TASK PROMPT
Could you write out exactly the lines from the one that contains "Where should I click to: Maximize" through the last line of the listing below, both included and nothing more?
(Beginning of SUPPLIED DATA)
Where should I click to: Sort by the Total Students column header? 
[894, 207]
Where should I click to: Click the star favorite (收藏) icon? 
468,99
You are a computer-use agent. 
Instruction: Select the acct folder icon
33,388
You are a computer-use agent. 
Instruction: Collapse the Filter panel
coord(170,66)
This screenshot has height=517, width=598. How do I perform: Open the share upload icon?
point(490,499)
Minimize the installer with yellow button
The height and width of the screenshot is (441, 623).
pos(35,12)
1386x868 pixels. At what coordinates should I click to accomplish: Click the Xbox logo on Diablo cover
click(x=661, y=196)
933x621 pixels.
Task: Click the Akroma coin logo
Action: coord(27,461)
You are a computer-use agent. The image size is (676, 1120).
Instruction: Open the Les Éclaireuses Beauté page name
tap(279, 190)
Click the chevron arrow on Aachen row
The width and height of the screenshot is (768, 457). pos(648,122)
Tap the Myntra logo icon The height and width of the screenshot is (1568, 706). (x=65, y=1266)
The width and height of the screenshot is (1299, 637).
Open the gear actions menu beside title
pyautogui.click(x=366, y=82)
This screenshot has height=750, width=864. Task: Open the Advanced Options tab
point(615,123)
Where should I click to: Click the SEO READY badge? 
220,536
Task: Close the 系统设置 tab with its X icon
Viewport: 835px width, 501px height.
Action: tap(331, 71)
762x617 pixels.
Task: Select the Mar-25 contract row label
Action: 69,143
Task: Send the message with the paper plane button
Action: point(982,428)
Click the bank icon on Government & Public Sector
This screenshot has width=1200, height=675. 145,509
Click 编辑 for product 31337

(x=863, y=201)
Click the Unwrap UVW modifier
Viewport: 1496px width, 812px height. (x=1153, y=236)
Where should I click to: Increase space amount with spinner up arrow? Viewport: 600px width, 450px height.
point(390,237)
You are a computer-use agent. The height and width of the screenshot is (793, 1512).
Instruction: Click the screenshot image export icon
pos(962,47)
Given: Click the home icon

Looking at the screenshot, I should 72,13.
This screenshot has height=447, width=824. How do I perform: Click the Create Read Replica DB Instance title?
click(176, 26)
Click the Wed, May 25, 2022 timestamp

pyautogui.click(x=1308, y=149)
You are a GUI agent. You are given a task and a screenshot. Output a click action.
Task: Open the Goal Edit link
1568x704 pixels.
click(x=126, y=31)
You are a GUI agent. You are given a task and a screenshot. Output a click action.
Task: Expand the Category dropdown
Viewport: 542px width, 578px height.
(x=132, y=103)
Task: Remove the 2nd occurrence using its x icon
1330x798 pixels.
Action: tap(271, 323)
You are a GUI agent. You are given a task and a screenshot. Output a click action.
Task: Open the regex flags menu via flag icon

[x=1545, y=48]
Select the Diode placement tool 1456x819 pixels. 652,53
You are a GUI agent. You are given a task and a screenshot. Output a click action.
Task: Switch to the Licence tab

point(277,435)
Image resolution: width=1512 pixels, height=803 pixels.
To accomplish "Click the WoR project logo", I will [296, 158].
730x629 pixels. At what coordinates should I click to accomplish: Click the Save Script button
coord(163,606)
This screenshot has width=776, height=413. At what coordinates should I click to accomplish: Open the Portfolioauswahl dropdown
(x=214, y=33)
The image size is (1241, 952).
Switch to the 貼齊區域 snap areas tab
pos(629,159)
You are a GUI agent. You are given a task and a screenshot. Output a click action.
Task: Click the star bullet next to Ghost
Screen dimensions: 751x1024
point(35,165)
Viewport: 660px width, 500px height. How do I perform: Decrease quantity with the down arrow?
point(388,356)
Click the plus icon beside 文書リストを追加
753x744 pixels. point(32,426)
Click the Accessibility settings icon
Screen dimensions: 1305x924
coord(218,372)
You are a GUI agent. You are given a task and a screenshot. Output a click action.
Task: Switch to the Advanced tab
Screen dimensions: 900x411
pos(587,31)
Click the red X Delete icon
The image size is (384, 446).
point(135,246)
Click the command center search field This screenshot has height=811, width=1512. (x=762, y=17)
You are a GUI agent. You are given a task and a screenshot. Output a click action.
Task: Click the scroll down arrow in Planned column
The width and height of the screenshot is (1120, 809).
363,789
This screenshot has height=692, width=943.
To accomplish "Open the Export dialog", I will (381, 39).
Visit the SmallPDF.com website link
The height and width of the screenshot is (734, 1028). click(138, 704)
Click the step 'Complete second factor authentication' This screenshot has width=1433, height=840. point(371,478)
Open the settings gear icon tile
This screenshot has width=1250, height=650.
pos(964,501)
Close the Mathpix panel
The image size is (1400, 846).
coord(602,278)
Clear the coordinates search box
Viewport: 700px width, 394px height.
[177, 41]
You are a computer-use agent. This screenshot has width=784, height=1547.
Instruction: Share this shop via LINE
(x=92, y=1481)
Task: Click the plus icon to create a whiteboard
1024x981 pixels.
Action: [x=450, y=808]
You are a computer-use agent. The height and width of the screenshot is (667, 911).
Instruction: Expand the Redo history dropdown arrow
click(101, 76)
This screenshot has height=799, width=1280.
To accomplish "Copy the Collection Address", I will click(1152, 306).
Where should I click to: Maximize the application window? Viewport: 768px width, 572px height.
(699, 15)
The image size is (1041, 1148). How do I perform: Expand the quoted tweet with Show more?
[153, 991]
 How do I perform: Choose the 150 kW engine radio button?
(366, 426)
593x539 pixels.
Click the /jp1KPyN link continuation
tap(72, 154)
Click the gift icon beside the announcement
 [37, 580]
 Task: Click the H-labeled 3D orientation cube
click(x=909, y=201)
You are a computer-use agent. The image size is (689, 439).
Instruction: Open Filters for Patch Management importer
(End of SUPPLIED DATA)
REPLY
Where should I click to: Maximize the application window? Viewport: 768px width, 572px height.
(699, 15)
The image size is (1041, 1148). How do I perform: Expand the quoted tweet with Show more?
[153, 991]
 How do I perform: Choose the 150 kW engine radio button?
(366, 426)
593x539 pixels.
Click the /jp1KPyN link continuation
tap(72, 154)
Click the gift icon beside the announcement
 [37, 580]
 Task: Click the H-labeled 3D orientation cube
click(x=909, y=201)
You are a computer-use agent. The image size is (689, 439).
Instruction: Open Filters for Patch Management importer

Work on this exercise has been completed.